(With & for Aditya)
Approaching the bridge from the town in the evening, the direction east, the sun behind you, you tell your friend you are taking him to a heritage site. For the bridge dates back to nineteenth century, and the last time you were there, and the time before it, you remember the plaque announced the year. 1874. A marble slab as old as the construction itself. As you arrive through the stretch of forest, always shortening, always smaller than before, you slow the Alto down, and peer through the window to locate the slab. But something is off. Five slow seconds, eyes desperate for a hint, and you know it: they have painted over the bricks.
The marble? Gone. The bridge was repaired - you imagine the babus say.
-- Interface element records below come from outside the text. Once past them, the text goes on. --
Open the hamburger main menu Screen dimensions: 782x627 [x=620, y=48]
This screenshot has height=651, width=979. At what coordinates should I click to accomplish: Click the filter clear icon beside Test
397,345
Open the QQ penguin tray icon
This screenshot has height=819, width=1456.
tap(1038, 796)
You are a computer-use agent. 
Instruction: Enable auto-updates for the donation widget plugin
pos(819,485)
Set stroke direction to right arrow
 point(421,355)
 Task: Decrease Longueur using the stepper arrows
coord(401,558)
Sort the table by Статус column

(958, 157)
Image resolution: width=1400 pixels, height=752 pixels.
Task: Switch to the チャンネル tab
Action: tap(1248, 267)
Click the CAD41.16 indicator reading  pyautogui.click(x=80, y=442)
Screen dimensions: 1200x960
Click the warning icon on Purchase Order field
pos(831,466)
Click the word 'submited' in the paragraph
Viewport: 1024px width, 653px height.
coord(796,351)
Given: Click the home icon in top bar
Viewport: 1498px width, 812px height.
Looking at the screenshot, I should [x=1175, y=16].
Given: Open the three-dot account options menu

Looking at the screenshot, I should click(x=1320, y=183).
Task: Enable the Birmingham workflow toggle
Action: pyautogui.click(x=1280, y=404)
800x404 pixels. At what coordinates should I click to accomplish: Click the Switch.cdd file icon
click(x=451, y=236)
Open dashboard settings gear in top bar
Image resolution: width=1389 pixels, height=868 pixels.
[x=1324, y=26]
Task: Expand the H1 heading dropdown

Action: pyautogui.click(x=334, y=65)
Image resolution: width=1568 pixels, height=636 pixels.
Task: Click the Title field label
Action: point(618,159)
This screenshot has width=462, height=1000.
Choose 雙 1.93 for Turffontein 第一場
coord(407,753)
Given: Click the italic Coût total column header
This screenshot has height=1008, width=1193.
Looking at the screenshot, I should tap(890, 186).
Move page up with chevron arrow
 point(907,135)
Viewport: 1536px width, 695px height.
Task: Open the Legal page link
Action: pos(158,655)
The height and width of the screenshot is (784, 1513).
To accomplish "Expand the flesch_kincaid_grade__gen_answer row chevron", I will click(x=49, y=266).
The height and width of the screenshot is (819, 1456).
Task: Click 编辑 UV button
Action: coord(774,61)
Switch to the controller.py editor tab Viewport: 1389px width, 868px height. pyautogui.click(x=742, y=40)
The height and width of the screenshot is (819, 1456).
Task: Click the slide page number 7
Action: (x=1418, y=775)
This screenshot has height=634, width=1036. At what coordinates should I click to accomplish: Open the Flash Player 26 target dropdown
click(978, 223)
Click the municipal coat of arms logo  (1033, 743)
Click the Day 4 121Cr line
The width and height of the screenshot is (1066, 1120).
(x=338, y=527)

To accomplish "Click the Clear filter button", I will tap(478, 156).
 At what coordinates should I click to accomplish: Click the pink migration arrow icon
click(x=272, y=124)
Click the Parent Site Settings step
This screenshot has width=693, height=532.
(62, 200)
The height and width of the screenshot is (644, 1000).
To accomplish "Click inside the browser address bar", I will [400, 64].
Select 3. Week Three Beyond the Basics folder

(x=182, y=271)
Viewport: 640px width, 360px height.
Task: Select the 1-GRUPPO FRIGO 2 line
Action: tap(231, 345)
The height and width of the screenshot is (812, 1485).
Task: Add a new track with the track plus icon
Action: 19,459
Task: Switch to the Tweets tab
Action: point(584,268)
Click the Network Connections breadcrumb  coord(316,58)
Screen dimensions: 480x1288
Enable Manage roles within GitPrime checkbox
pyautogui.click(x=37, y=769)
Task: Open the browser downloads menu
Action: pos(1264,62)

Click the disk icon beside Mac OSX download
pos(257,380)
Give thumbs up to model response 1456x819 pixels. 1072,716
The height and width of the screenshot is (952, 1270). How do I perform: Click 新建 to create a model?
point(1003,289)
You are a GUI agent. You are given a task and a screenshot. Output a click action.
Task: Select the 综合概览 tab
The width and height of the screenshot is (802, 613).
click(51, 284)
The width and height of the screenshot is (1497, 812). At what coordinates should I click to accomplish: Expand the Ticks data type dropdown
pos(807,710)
We put cement over everything and painted it. All by god’s grace, us expert smarts.
You park the Alto, disappointed, and hope for the river to retain its water. A year ago, you had imagined a breakup here - not the one between your kind, but one that exists between you and the elements. But today - today is different. Today you are with your friend, your friend of ten years, your best friend from school.
It’s a surprise.
The first impression is always shaped by our presence. Human remains. Trails of what we leave behind, the things we do, the things we don’t. Thermocol plates. MDH sachets, a few half empty. Makeshift stoves. More thermocol plates. Thermocol plates caught between rocks. Thermocol plates trapped by drooping branches. Polythene bags trapped by drooping branches, soggy trash trapped by drooping branches. You used to feel angry before, but now you imagine yourself a detective. This group had Chicken Curry for lunch on New Year, hmmm.
You walk along the river, the two of you, skipping boulders and rocks, quicksand pulling at your feet, an almost slip or two, hold the branches, always hold the branches, and the sequence repeating on loop. It’s not a destination as you understand one, for how can you freeze a river into coordinates? You walk some distance, leaving the piers behind, leaving the buses and heavy trucks behind, leaving curious onlookers behind. Then, you walk some more. You walk until the impression changes. Until the thermocol plates are replaced by fallen trunks, polythene bags by twigs. Until stray sticks begin to float on water. Leaves decaying at the banks. Twigs caught between rocks. Sunset hidden behind the protection of trees. Cranes soaring white against the darkness of trees. This is where you stop. After you have separated, the best that you could, the river from your tribe.